Gib den Abschnitt, der mit der Zeile beginnt, die „Open the Ebene“ enthält, und mit der Zeile endet, die „pos(567,411)“ enthält, wortwörtlich wieder, beide Zeilen eingeschlossen.

Zeilen aus einem Datensatz ->

=====

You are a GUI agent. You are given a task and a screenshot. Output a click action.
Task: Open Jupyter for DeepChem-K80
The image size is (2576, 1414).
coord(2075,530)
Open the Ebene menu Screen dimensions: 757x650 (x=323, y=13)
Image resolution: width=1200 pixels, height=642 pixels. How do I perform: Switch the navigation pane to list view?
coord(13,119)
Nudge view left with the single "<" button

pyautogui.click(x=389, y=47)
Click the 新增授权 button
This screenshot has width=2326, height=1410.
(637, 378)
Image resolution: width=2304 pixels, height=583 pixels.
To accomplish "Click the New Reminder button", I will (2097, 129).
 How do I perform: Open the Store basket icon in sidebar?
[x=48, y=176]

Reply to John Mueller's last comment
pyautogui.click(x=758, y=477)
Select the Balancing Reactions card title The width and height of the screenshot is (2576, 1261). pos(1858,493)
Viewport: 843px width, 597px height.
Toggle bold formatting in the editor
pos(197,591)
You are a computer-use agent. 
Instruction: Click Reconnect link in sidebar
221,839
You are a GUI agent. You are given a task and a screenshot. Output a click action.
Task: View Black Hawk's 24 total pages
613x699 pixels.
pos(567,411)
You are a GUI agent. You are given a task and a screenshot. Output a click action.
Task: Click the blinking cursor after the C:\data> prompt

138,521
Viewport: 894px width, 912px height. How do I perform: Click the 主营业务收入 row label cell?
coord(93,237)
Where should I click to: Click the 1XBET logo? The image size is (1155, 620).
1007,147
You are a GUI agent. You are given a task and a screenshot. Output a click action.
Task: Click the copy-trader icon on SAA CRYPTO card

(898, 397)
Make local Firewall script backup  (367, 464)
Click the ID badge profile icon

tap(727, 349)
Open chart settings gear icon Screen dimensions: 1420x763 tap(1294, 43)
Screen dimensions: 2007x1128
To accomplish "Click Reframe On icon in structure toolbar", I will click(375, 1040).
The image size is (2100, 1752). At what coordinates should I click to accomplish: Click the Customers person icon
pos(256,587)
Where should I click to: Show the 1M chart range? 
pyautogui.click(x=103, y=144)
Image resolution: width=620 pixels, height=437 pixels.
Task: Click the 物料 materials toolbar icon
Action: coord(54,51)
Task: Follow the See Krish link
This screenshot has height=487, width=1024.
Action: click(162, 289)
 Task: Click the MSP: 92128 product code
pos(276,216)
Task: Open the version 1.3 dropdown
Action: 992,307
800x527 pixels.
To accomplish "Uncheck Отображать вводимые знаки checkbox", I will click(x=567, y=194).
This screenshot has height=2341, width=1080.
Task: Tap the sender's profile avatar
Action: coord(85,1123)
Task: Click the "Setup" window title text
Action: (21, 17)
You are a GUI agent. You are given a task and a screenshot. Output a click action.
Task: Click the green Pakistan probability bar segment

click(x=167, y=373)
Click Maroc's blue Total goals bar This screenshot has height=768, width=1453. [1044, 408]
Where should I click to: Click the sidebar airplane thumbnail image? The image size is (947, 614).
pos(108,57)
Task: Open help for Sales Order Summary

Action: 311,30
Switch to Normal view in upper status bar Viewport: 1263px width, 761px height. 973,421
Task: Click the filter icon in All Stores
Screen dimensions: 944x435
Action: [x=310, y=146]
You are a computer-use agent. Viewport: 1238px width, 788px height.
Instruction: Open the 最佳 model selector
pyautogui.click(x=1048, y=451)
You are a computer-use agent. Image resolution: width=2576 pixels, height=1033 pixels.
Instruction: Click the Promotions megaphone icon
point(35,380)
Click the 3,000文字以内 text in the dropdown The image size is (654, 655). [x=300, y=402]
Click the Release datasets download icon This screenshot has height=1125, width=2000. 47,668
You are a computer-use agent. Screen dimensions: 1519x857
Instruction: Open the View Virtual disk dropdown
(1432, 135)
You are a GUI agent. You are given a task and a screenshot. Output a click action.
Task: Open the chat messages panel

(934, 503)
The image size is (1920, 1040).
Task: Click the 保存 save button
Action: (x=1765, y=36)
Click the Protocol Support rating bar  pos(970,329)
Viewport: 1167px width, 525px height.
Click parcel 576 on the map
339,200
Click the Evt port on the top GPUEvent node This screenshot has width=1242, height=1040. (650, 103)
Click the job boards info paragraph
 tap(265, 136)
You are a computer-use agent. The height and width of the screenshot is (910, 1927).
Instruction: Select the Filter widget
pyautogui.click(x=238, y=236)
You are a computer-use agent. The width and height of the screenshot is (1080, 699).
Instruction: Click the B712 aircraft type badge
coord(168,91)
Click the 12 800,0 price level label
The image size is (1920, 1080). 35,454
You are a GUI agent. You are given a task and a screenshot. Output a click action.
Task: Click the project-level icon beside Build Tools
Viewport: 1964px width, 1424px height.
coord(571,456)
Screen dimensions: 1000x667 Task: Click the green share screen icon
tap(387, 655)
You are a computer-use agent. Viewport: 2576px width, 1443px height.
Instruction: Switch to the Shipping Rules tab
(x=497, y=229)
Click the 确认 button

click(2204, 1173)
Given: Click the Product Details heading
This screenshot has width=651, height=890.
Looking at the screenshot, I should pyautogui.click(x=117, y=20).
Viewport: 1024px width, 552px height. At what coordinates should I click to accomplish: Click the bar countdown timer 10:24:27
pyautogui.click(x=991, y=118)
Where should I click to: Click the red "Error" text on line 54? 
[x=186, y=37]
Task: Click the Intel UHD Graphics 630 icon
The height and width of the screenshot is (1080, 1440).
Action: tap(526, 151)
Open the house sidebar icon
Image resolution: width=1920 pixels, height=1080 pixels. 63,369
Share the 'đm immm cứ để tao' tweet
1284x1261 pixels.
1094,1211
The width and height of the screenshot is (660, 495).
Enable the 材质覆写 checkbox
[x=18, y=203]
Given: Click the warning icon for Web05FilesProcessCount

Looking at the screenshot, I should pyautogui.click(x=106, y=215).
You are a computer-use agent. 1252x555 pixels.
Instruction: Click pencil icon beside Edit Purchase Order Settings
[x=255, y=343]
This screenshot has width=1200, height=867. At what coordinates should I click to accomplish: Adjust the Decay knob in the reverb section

=====

LÖSUNG ->
Open the Ebene menu Screen dimensions: 757x650 (x=323, y=13)
Image resolution: width=1200 pixels, height=642 pixels. How do I perform: Switch the navigation pane to list view?
coord(13,119)
Nudge view left with the single "<" button

pyautogui.click(x=389, y=47)
Click the 新增授权 button
This screenshot has width=2326, height=1410.
(637, 378)
Image resolution: width=2304 pixels, height=583 pixels.
To accomplish "Click the New Reminder button", I will (2097, 129).
 How do I perform: Open the Store basket icon in sidebar?
[x=48, y=176]

Reply to John Mueller's last comment
pyautogui.click(x=758, y=477)
Select the Balancing Reactions card title The width and height of the screenshot is (2576, 1261). pos(1858,493)
Viewport: 843px width, 597px height.
Toggle bold formatting in the editor
pos(197,591)
You are a computer-use agent. 
Instruction: Click Reconnect link in sidebar
221,839
You are a GUI agent. You are given a task and a screenshot. Output a click action.
Task: View Black Hawk's 24 total pages
613x699 pixels.
pos(567,411)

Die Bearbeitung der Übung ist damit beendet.